Customers can list their products in SnapShop Showroom starting at $10 an item per month, "and as a High Point Market promotion, we're offering a 50% discount," Chaikelson said. Customers can also highlight their products in a "featured brand" section, "effectively giving them a boutique store within the app, starting at $2,000 a month," he added.

SnapShop can also partner with companies to create custom apps with the same "try before you buy" idea, but with product catalogs exclusive to certain brands.

"In creating the SnapShop Showroom app, we set out to overcome one of the major barriers in the furniture purchasing process: envisioning how a piece of furniture will look in your space once you get it home," Hueso said in a press release. "The ability to see a chair or sofa in your living room before you buy, for example, goes a long way toward mitigating the fear of making costly decorating mistakes."

Chaikelson said the initial user response has been "fantastic." More than 25,000 consumers downloaded a beta version of the application in the first month when a test was launched this summer.

Hueso and Chaikelson will visit the High Point Market this month to gather more feedback from the industry.
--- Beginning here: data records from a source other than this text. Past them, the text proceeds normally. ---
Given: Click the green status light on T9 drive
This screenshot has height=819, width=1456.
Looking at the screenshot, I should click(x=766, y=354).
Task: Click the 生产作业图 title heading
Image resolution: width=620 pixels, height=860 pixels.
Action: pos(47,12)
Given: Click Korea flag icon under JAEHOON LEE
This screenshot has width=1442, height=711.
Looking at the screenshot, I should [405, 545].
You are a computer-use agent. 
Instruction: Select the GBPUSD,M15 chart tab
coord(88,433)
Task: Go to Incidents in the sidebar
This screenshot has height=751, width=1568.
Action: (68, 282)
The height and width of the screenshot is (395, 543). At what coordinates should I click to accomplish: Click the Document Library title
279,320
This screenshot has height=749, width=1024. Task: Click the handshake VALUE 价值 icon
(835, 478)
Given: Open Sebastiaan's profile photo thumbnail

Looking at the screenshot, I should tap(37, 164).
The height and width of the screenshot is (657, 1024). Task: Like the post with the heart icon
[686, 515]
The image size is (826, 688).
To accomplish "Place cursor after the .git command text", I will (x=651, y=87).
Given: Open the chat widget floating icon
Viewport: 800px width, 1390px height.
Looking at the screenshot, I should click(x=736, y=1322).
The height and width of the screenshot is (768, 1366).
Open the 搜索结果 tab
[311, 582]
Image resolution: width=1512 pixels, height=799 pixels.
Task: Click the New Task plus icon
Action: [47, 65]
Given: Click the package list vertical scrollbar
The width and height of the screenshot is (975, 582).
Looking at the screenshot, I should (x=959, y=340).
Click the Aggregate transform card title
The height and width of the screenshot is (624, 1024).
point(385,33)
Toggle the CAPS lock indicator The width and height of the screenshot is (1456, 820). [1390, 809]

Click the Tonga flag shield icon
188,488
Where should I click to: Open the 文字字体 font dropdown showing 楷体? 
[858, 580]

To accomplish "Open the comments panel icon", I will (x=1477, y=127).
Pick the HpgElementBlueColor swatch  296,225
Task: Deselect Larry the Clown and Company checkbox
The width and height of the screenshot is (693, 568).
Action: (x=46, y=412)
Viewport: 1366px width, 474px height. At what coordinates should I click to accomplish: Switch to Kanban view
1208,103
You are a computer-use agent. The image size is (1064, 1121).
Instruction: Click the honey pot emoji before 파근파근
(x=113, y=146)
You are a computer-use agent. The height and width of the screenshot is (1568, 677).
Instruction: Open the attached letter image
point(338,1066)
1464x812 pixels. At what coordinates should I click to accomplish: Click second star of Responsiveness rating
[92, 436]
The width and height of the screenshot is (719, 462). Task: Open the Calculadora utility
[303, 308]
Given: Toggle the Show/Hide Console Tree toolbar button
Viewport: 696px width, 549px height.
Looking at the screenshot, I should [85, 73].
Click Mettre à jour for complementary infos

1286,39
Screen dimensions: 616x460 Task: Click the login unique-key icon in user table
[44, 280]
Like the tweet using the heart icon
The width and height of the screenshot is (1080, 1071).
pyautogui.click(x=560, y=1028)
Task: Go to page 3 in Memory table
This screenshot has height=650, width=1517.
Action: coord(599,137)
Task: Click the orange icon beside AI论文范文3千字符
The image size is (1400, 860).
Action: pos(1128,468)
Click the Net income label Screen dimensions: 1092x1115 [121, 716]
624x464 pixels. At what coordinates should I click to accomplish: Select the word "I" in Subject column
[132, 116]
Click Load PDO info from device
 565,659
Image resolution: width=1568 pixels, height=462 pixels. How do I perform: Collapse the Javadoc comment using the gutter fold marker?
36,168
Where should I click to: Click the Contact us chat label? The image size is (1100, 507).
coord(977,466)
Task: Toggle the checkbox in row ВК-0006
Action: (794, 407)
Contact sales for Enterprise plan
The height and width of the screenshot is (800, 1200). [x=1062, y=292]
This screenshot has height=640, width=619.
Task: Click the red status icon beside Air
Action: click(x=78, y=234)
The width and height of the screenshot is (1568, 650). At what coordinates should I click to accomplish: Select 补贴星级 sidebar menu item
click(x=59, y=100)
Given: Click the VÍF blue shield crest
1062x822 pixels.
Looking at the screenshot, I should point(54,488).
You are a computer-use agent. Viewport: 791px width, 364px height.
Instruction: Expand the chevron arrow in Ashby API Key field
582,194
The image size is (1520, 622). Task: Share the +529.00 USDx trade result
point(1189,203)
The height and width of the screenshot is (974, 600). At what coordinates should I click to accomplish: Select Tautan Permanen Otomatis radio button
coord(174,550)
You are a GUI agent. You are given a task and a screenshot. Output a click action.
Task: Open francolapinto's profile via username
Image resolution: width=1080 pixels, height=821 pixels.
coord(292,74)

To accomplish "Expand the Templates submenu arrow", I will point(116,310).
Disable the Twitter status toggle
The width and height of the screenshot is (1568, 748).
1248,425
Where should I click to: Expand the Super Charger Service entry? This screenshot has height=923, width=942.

The app currently is available only on iPhones, but Chaikelson said, "We have plans to increase our footprint on different platforms." Asked if the furniture images adjust to exact scale with a room's dimensions, he said the initial effort has been on creating something that helps consumers understand the aesthetics (the furniture does or doesn't look good in this space), but future versions will address product-to-room scale.

Chaikelson said he knows the furniture business has been challenging this summer, but said the response to the app shows that consumers' interest in buying furniture "hasn't really waned.

"The fact is that most of us just don't have a tremendous amount of experience when it comes to purchasing furniture since we do it so infrequently," he said. "And, given economic conditions, now more than ever, everyone wants to be sure they are spending their dollars wisely.

"Our view is that by enabling consumers to preview a product in its intended setting, we increase their confidence, and that makes a purchase more likely and any subsequent return due to buyer remorse far less likely."

Retailers showcasing their goods on SnapShop also benefit from feedback on their products, he said.

Chaikelson has a background in building retail websites and as a product manger of a web analytics company. Hueso comes from the film industry, where he was involved in the research and development of software used by animators and modelers in movies such as "Pirates of the Caribbean" and "Spiderwick Chronicles."